Monday, Feb. 02, 1942

Divorced. Tommy Manville, 47-year-old asbestos heir; by his fifth wife, Bonita Francine Edwards, 22; in Reno.

Died. Dona Elena Patino, Marquesa de Valparaiso y del Merito, daughter of Tin King Simon I. Patino of Bolivia; after a month's illness; in Manhattan. A woman in her early 30s, she had been given a fortune by her fabulously wealthy father when she married, and she became one of the world's wealthiest women when he distributed the bulk of his estate to his family last May.

Died. William Alexander Percy, 56, lawyer, poet, writer of the autobiographical best-seller Lanterns on the Levee; in Greenville, Miss.

Died. Dennis ("The Duke") Cooney, 63, longtime Chicago vice tycoon, onetime employer of Scarface Al Capone (as a busboy); of a heart attack; in Chicago. Though Cooney was affluent, liked to throw his money around, his mother refused to live on his income, made her living scrubbing floors till her death. Cooney retired from wholesale pandering a few years ago, seeking respectability.

Died. William Gibson, Lord Ashbourne. 73, lifelong foe of the use of English language or dress in Ireland; in Compiegne, France. He wore Irish kilts in the House of Lords, wrote and talked chiefly in Gaelic and French, believed the habitual use of English deformed the mouth. His sister, Violet, out of her head, shot at Benito Mussolini in 1926.

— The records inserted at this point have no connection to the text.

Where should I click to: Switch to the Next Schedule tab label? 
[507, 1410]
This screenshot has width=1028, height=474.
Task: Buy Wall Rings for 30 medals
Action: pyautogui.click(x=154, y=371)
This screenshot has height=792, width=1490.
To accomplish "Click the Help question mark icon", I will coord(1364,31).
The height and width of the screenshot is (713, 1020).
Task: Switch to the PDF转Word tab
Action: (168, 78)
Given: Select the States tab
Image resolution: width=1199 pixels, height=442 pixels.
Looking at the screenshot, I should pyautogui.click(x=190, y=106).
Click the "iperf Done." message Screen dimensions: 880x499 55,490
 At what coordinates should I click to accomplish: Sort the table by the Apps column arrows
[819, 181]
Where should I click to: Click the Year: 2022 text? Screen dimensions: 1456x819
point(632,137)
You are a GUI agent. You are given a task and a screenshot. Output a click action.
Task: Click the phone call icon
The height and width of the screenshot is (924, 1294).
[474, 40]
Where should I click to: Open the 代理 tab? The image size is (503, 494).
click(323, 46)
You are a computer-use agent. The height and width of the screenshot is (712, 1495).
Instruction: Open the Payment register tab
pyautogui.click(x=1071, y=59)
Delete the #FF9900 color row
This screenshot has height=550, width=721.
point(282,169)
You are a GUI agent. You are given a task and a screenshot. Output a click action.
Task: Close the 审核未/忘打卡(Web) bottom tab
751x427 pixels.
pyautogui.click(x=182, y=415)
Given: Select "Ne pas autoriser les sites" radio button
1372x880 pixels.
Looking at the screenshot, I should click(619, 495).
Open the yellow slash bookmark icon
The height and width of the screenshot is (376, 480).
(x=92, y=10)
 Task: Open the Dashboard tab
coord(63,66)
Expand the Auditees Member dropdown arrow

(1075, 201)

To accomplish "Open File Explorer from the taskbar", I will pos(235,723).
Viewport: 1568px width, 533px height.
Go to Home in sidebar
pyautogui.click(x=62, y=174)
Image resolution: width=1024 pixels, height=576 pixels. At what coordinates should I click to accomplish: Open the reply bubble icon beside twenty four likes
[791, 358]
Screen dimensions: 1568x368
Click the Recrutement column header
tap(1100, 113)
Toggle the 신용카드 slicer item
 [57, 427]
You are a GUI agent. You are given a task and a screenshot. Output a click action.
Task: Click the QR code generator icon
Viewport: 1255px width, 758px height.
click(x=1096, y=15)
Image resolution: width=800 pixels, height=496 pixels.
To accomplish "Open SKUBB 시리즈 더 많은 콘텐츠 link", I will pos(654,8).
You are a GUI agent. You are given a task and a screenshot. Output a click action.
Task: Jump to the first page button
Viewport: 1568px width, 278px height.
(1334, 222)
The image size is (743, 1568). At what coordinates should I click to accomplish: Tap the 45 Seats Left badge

Died. George Ashley Tomlinson, 76, burly Great Lakes shipping tycoon, short-time president of the Van Sweringen rail empire's top holding company, onetime Wild West show performer; of a paralytic stroke; in Pasadena. When the Van Sweringens faced loss of control of their $3,000,000,000 rail and real-estate properties in 1935, Tomlinson and Glassmaker George A. Ball made them needed loans, and Tomlinson became president and chairman of the Van Sweringen holding company, Allegheny Corp., in 1938. He resigned the next year, but retained the chairmanship of the Pere Marquette.

Died. Walter Richard Sickert, Sr, youthful "old master" of British painting; in Bathampton, England. Widely credited with introducing impressionism in England, he was a young disciple of Degas, a student of Whistler. Of himself as a painter he was once quoted: "My pictures are like the clippings of my toenails; they grow out of me and I have cut them off, and that is all I know about it."

Left. By Jesse Lauriston Livermore, famed Wall Street plunger who committed suicide in 1940: debts of $468,057, assets of $107,047.